[Bug 257124] multimedia/ffmpeg: Fails to link: ld: error: inline assembly requires more registers than available at line [on i386 with LTO option]

From: <bugzilla-noreply_at_freebsd.org>
Date: Mon, 12 Jul 2021 16:37:55 UTC
https://bugs.freebsd.org/bugzilla/show_bug.cgi?id=257124

--- Comment #8 from Dimitry Andric <dim@FreeBSD.org> ---
(In reply to Mikhail Teterin from comment #7)
> I'm confused... Is not the number of registers the same on the same processor -- whether it is running in 32- or 64-bit mode? Even if they are named/accessed differently?

No. The i386 architecture has 8 general purpose registers (32 bit only), of
which only 6 are freely usable (as %esp and %ebp are used for the stack). The
amd64 architecture has 16 general purpose registers (64 bit), of which 14 are
freely usable.

Certain inline assembly constructs are parameterized such that the compiler
can't satisfy the number of free registers asked, and then you get this error.
If such assembly is critical, it is better to write the whole routines in .S
files instead of attempting to do it inline in C or C++.


> Frankly, if optimization results in errors, then it is not an optimization... I don't blame anyone here for the failure, just debating terminology :-)

The problem is that once you start inlining, assumptions on how many registers
are available might become invalid, as many more variables that were first on
some stack frame are now put in registers.


> If the otherwise valid code cannot be compiled (and/or linked), than it is a compiler (and/or linker) bug, is not it? Would it make sense to bring this up with LLVM-project directly?

You could try, but I think they'll say that your inline assembly is bad (even
if you could point to the particular piece of inline assembly, which we can't,
unfortunately). There is never a guarantee that a compiler can instantiate any
inline assembly, it is really a best effort. Again, if you need full control at
that level, you should write your assembly code in assembly sources.
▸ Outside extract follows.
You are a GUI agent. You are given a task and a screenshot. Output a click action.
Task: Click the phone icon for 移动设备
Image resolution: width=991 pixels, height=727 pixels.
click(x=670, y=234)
FFmpeg
does this for a lot of things using nasm or yasm, but for some reason (probably
historical?) they still put a whole bunch of inline assembly in C files.
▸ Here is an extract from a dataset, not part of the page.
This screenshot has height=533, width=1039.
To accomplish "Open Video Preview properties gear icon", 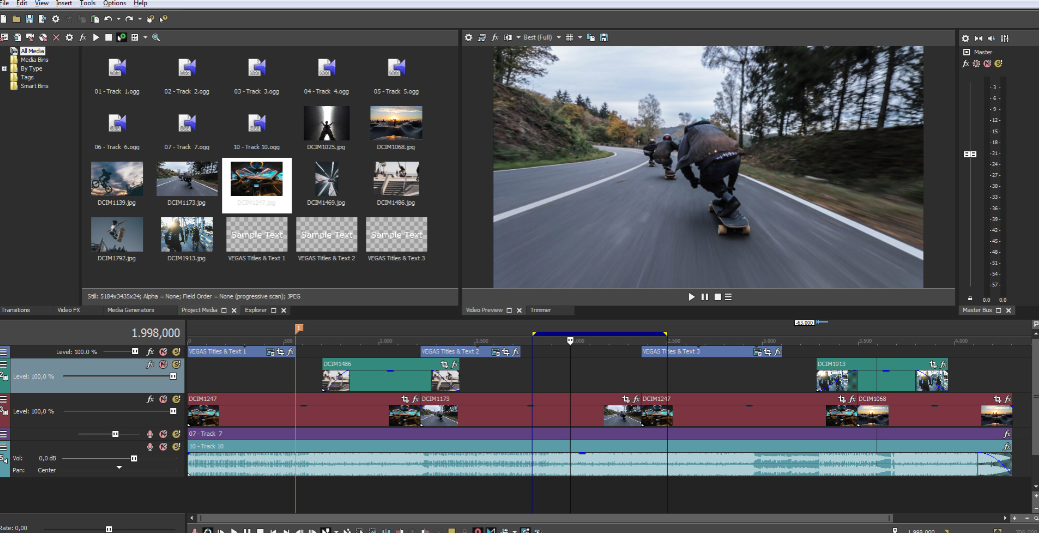I will click(x=468, y=37).
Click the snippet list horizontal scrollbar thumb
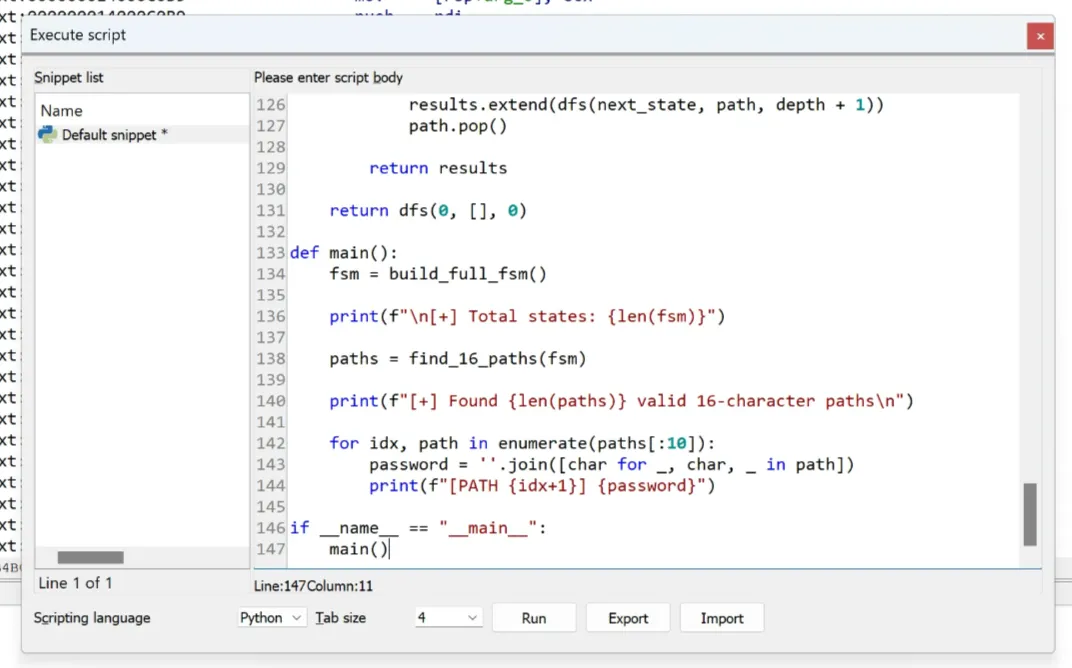This screenshot has width=1072, height=668. 90,557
>I would've thought, with multimedia every CPU-instruction counts... Even if the hardware is fast enough for regular realtime playback, when performing format-conversions, CPU is almost always the bottleneck even on the fastest computers.
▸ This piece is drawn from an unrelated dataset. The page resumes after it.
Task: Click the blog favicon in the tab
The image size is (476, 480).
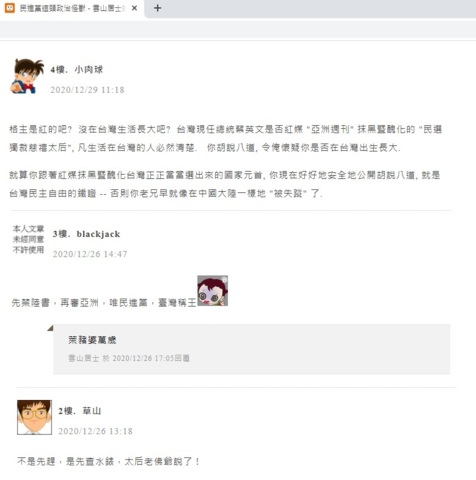Action: [x=10, y=8]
I'm sure nobody will use an ancient i386 only machine as an FFmpeg conversion
box. :)


> Perhaps, the option should carry a warning -- and be disabled by default on i386 -- but disabling it altogether seems too drastic.

I'm fine with that, but people will likely encounter the errors mentioned in
the beginning, and submit more bugs. You could maybe use a BROKEN= syntax in
the Makefile? I'm not entirely sure how that works though.